Use -cif2pos if you want a VASP-style structure, and -cif2exyz if the next step is GPUMDkit analysis.

Add weights

gpumdkit.sh -addweight train.xyz train_weighted.xyz 5

This is useful when you want some structures to have a different training weight in a NEP dataset.

Replicate structures

gpumdkit.sh -replicate POSCAR supercell.vasp 2 2 2
gpumdkit.sh -replicate POSCAR supercell.vasp 256

The first form uses explicit replication factors. The second form tries to build a supercell close to a target atom count.

Extract one frame

gpumdkit.sh -get_frame dump.xyz 1000

This extracts frame index 1000 from an extxyz trajectory.

Split multi-frame extxyz

split_single_xyz.py splits an extxyz file into individual frames, each written to a separate file.

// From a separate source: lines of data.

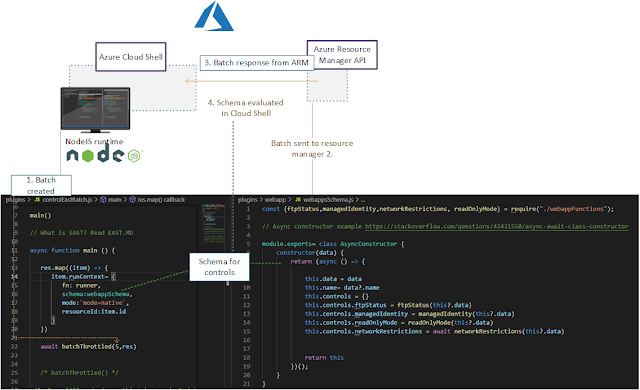Click the JS file icon beside webappsSchema.js
The height and width of the screenshot is (390, 640).
click(x=298, y=199)
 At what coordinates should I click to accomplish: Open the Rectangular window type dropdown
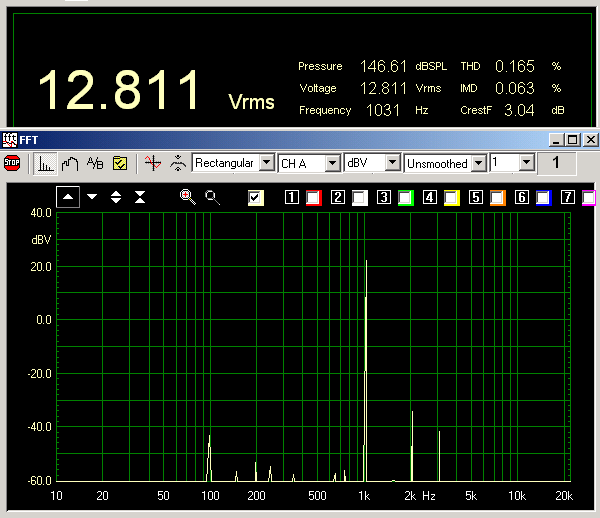point(266,162)
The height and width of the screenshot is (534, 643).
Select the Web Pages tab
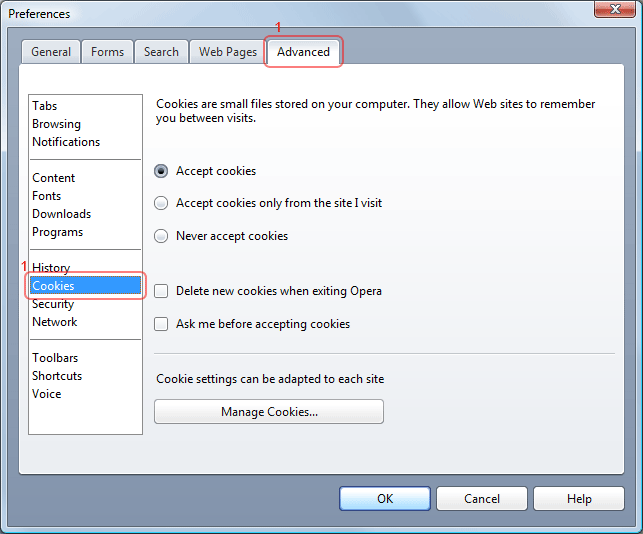click(227, 52)
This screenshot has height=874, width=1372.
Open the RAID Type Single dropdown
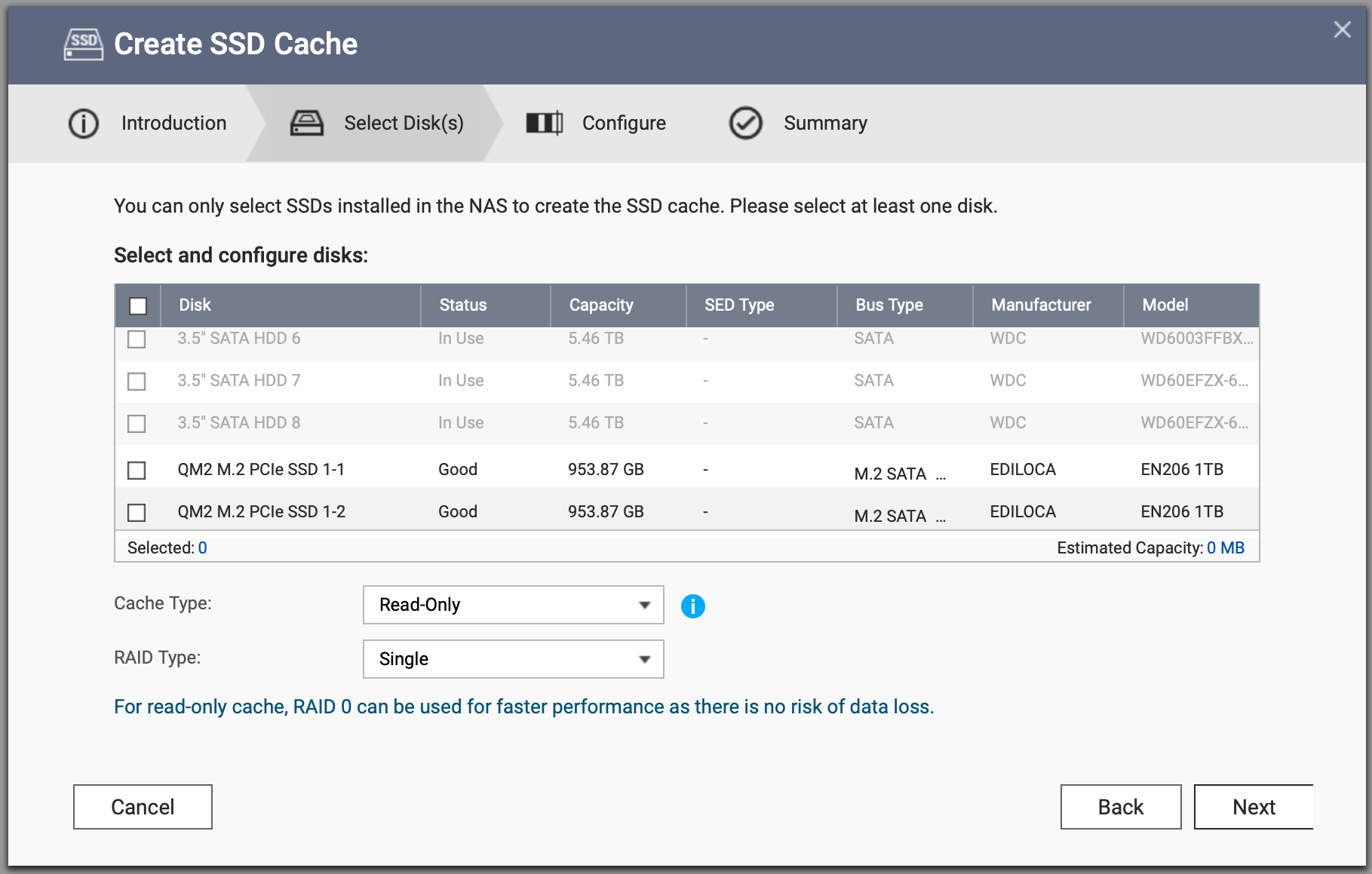click(514, 659)
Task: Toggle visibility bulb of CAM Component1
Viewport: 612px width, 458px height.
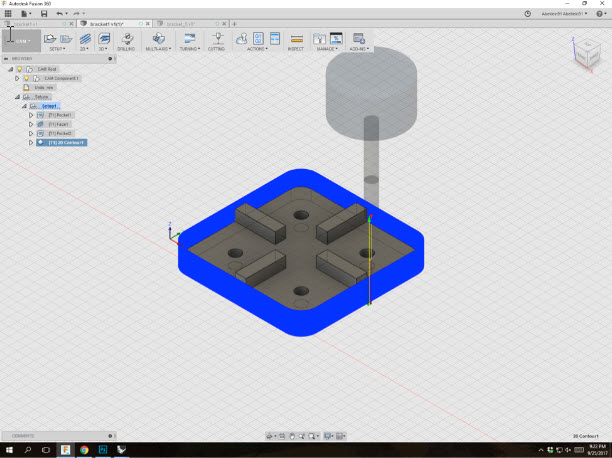Action: 28,78
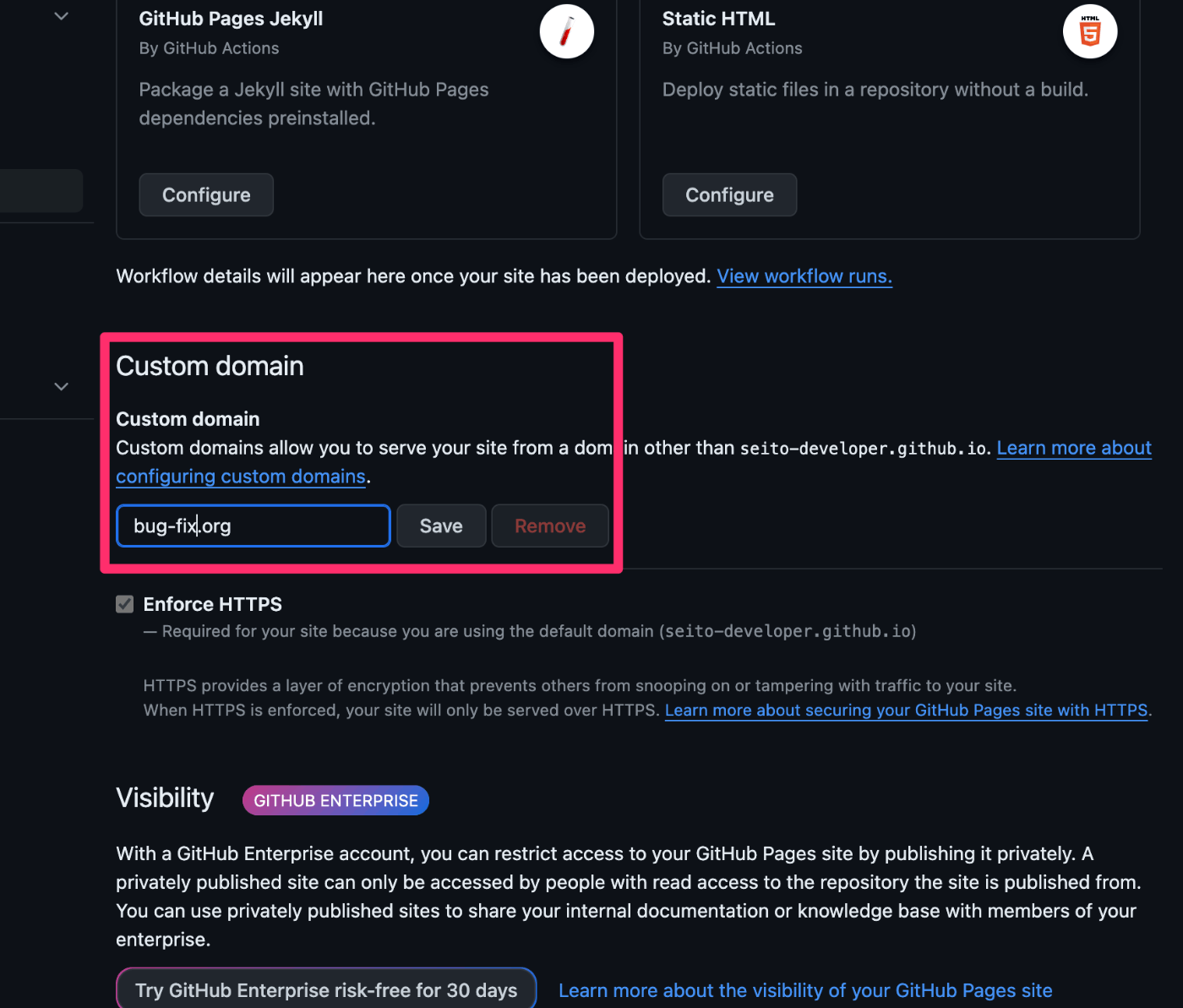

python Scripts/format_conversion/split_single_xyz.py dump.xyz

This creates model_0.xyz, model_1.xyz, ... for each frame in the trajectory.

MTP conversion

Convert MTP .cfg format to extxyz:

gpumdkit.sh    # Select: 1) Format Conversion → 102

Interactive prompt:

Input <filename.cfg> <Symbol1 Symbol2 Symbol3 ...>
Example: train.cfg Pd Ag
------------>>

ABACUS conversion

Convert ABACUS output to extxyz:

gpumdkit.sh    # Select: 1) Format Conversion → 104

The menu offers two options:

  1. SCF output (running_scf.log)
  2. MD output (running_md.log)

Common Mistakes

Problem What to Check
LAMMPS elements are wrong Check the element order passed after the dump file
A trajectory has strange metadata Try -clean_xyz input.xyz clean.xyz
A converted structure looks shifted Inspect PBC/cell information in the source file
Frame extraction gives the wrong structure Remember that frame indices are 0-based

Notes

If a Python package required by a specific converter is missing, Python will report it when that converter is used.